『桶狭間の合戦』と世上呼ばれる戦闘を、まずは定義してみよう。通説は全て仮説として提示する。
- 日時 1560(永禄3)年5月19日(旧暦)
- 場所 愛知県豊明市に存在する標高65mの「おけはざま山」付近
- 概要 織田信長と交戦した今川義元が敗戦し、戦死した
この3条件は適合するのか、まずはこの今川氏真の文書から検討する。
文書から判ることを箇条書きすると……
- 6月8日には戦闘は終了していた。
- 戦闘は尾張で行なわれた。
- 岡部五郎兵衛尉は鳴海城を守備していた。
- 鳴海城のほかに、今川方として沓掛城・大高城が戦闘に関連した。
- 沓掛と大高は守備に失敗した。
- 鳴海城は氏真からの撤収命令まで持ち応えた。
- 策謀によって刈谷城を落城させ水野藤九郎を殺した。
- 刈谷城攻撃も併せて、武勲は素晴らしいと氏真は絶賛。
- 過去に事情があって没収していた所領を、功績により返還。
ここには今川義元がどうなったかは書かれていない。だが、エリアの特定は出来たことと思う。鳴海・沓掛・大高は全て尾張東端に位置している。三河・尾張国境付近要図参照のこと。

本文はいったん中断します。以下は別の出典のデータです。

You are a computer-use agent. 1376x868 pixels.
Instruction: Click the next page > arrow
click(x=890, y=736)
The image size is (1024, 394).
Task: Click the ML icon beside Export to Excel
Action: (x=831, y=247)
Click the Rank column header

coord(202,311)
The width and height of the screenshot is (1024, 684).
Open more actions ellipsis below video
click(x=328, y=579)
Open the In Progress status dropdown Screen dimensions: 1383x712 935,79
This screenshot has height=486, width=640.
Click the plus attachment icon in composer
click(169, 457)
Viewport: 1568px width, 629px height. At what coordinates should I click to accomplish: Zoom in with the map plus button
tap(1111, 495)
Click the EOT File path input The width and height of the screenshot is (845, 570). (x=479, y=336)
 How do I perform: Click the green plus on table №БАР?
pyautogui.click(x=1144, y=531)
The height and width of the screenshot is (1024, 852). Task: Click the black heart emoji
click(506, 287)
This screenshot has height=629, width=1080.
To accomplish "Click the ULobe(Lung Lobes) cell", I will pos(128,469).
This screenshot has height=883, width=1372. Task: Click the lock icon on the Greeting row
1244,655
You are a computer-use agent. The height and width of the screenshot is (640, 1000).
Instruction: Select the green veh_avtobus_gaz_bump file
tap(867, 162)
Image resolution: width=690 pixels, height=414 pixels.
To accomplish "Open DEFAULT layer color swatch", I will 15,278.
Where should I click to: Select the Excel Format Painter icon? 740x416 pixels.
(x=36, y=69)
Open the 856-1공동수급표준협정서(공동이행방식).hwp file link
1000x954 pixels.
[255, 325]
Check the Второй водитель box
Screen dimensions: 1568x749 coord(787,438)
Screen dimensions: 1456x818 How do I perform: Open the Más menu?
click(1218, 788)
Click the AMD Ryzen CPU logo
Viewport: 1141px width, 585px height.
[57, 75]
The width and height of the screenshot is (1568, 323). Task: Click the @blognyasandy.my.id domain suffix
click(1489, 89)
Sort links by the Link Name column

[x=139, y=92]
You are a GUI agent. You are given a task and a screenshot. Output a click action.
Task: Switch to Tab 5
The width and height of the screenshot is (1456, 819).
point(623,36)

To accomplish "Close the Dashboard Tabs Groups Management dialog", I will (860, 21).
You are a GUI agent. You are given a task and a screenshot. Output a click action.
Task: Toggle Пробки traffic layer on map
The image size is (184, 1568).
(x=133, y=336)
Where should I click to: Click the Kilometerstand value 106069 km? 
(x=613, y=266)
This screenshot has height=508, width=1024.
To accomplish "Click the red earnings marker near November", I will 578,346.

また、水野藤九郎を策謀により殺したことで褒められている。「あまつさえ」という文面から、撤退作戦時に刈谷城を攻撃したものと思われる。普通、降伏による退去では戦闘状態の解除が条件として含まれるのだが……。この点は謎がありそうなので、現段階では保留する。
以上により、対戦相手・日時・場所のいずれも特定はできないが、今川方が戦闘を行なった形跡があることは判明した。